For most, hospitals are seen as a refuge where the sick may get well. At least, that is the intention of all parties. But there may be more to it, despite the best intentions of everyone to achieve a good end-result. I highlighted earlier in a post on “Highlighting Hospital Hazards for Patients” that complications can occur even in the best medical centres.
While human causes of errors are being actively addressed by management of most hospitals by adopting various quality assurance programs like the ISO standards and ISQUA, the high reliance on machines and technology by themselves create a new set of problems.
The ECRI Institute, the body that researches on patient safety issues and came to the forefront with the Y2K issue at the turn of the century, recently issued the top ten hazards due to technology and devices which occur in hospitals.
New on the list are air embolisms (bubbles of trapped air which travel to the lungs) from the contrast-media injectors used to inject dye into patients for X-ray imaging of blood vessels. Though there are safety features on the injectors to reduce the risk, they aren’t foolproof, and errors can be fatal.
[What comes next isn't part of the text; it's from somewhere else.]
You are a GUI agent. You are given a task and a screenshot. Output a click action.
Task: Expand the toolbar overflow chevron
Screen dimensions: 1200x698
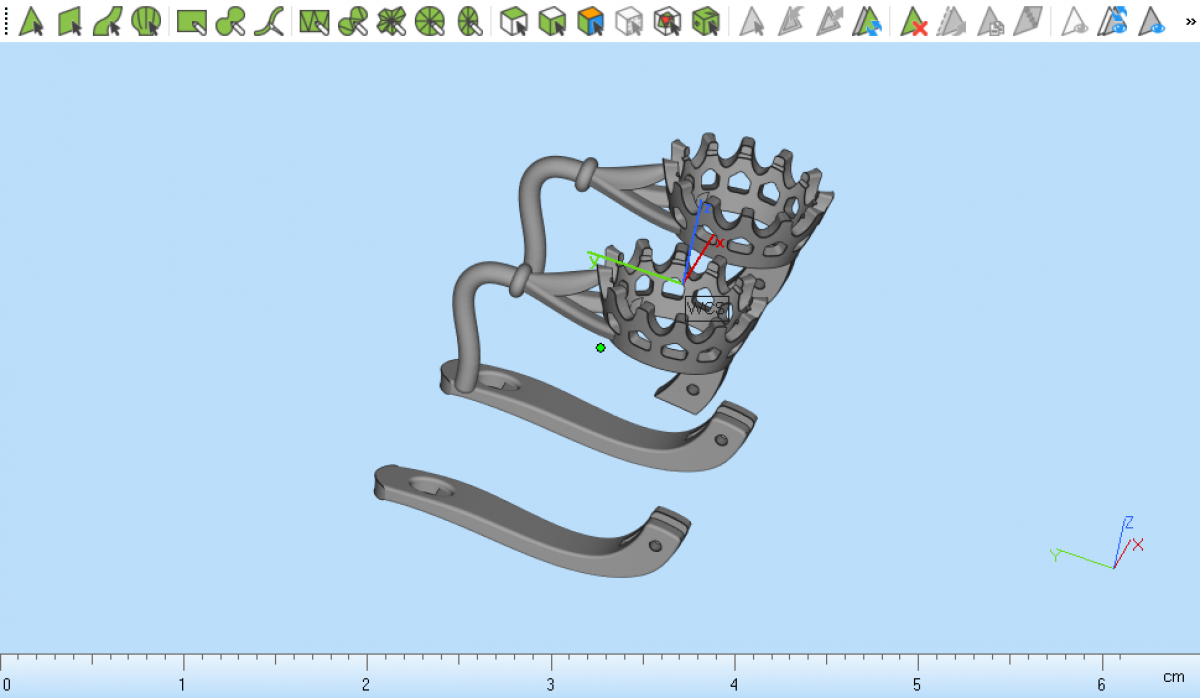[1189, 21]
Also new on the list is retained surgical devices — such as a sponge or clamp left in a patient — and “unretrieved fragments,” like a piece of a surgical tool that breaks off and either isn’t noticed by the surgical team or is lodged in a part of the anatomy too risky to attempt retrieval.
Though burns during electrosurgery dropped off the list from 2007, burns from another source made the top 10: the fiber-optic lights used on endoscopes and headlamps to illuminate treatment sites.
Also new on the list: serious problems with anesthesia equipment just before it is to be used on a patient (or after it is too late), including misconnected breathing circuits and ventilator leaks.
Finally, misleading displays on medical devices — such as infusion pumps with confusing displays — can mislead clinicians into making serious errors, like misprogramming medication doses.